**Texto de estudo:**
Agência FAPESP
29/01/2019
O trabalho das equipes da Secretaria de Estado da Saúde (SES-SP), principalmente do Centro de Vigilância Epidemiológica Prof. Alexandre Vranjac (CVE) e do Centro de Controle de Doenças (CCD), durante a epidemia e a história da doença são o tema do livro O Combate à Febre Amarela no Estado de São Paulo: história, desafios e inovações, do jornalista Carlos Henrique Fioravanti.
A obra retrata as inovações surgidas da epidemia, que obrigou os profissionais a repensar a forma de controlar a dispersão do vírus e o tratamento dos pacientes graves.
“A epidemia trouxe uma nova perspectiva na virologia e na forma de tratar a doença”, disse Regiane de Paula, diretora do CVE. Uma delas foi o uso de georreferenciamento, marcando a localização e a data de morte dos macacos, para prever a direção e a velocidade que o vírus se espalhava pelo Estado, onde entrou ainda em 2016 em sua forma silvestre. A forma urbana não existe no Brasil desde 1942.
Diferentemente do protocolo até então, em que a vacinação só começava depois dos primeiros casos em humanos, a população começou a ser vacinada ainda quando os primeiros macacos tiveram a morte pelo vírus confirmada.
“Vimos que o vírus se movia até três quilômetros por dia e estava chegando a uma área bastante populosa, que é a Grande São Paulo, com 12 milhões de pessoas. Então começamos a fazer campanhas de vacinação onde prevíamos que ele fosse chegar”, disse De Paula.
“Se fôssemos esperar aparecer casos em pessoas para começar a vacinar, haveria muito mais mortes”, disse Marcos Boulos, coordenador de Controle de Doenças da SES-SP e professor da Faculdade de Medicina da Universidade de São Paulo (USP).
Quando o vírus chegou ao distrito de Anhanguera, 100% da população estava vacinada. Tanto que houve mortes de macacos, mas nenhuma de humanos. Em Mairiporã, 85% da população foi vacinada. Mesmo assim, um grande número de casos e mortes acometeu o município, que chegou a decretar estado de calamidade pública.

**Material fornecido:**
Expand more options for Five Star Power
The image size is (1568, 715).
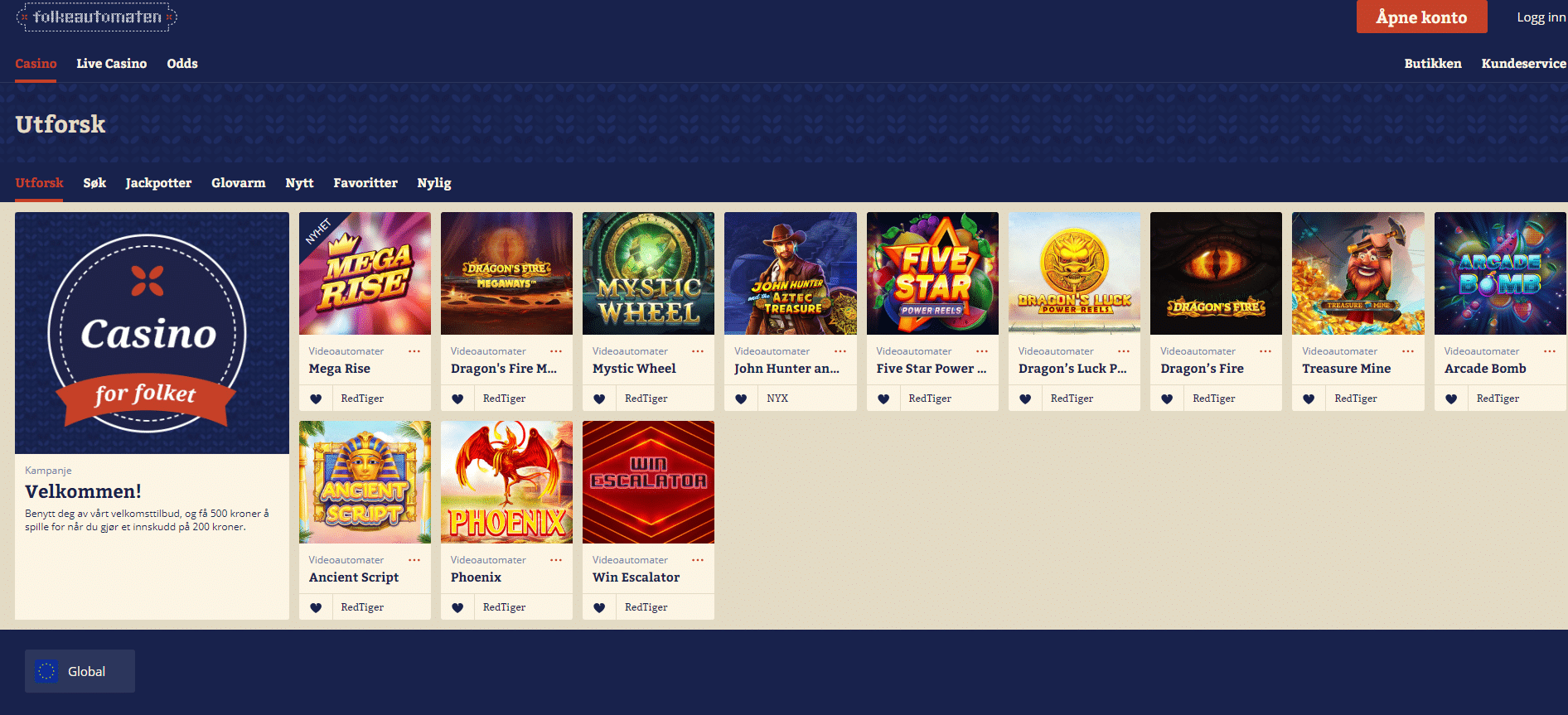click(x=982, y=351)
==
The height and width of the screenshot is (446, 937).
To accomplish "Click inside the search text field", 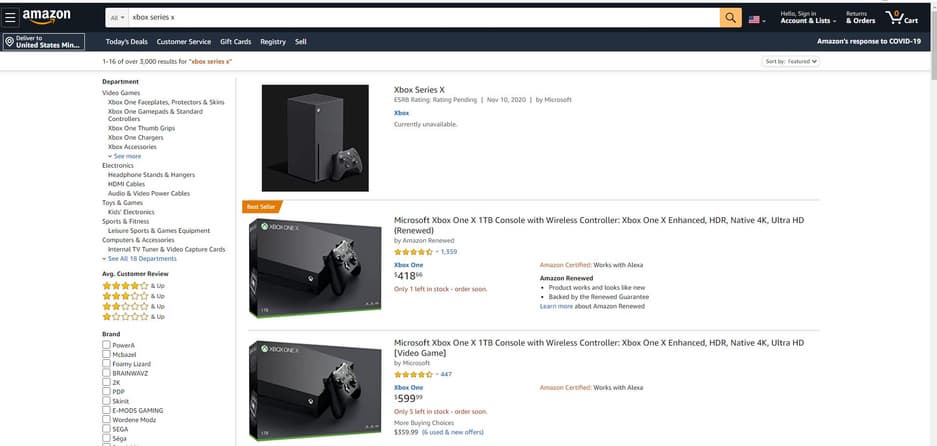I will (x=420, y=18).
...
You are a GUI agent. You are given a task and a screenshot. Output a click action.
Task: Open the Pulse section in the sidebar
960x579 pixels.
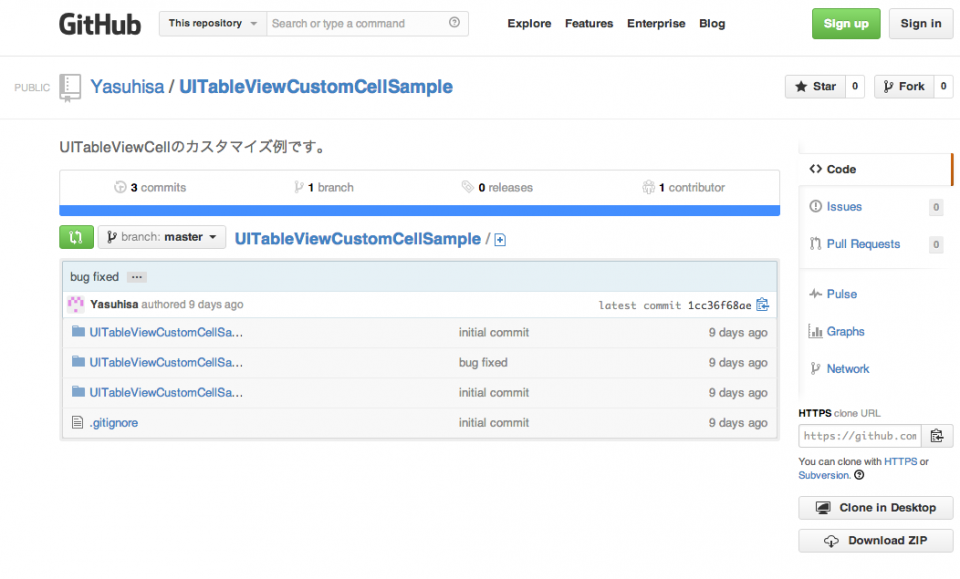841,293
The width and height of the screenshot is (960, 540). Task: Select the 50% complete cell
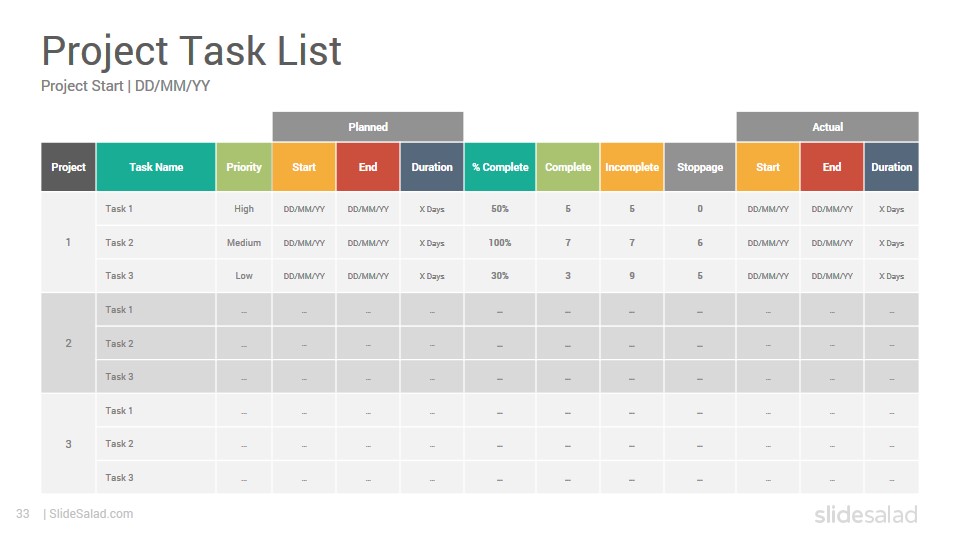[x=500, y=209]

**Enunciado da tarefa:** Segundo o texto sobre a febre amarela, quantos quilômetros por dia o vírus chegava a percorrer?

**Resposta da tarefa:** Até três quilômetros por dia.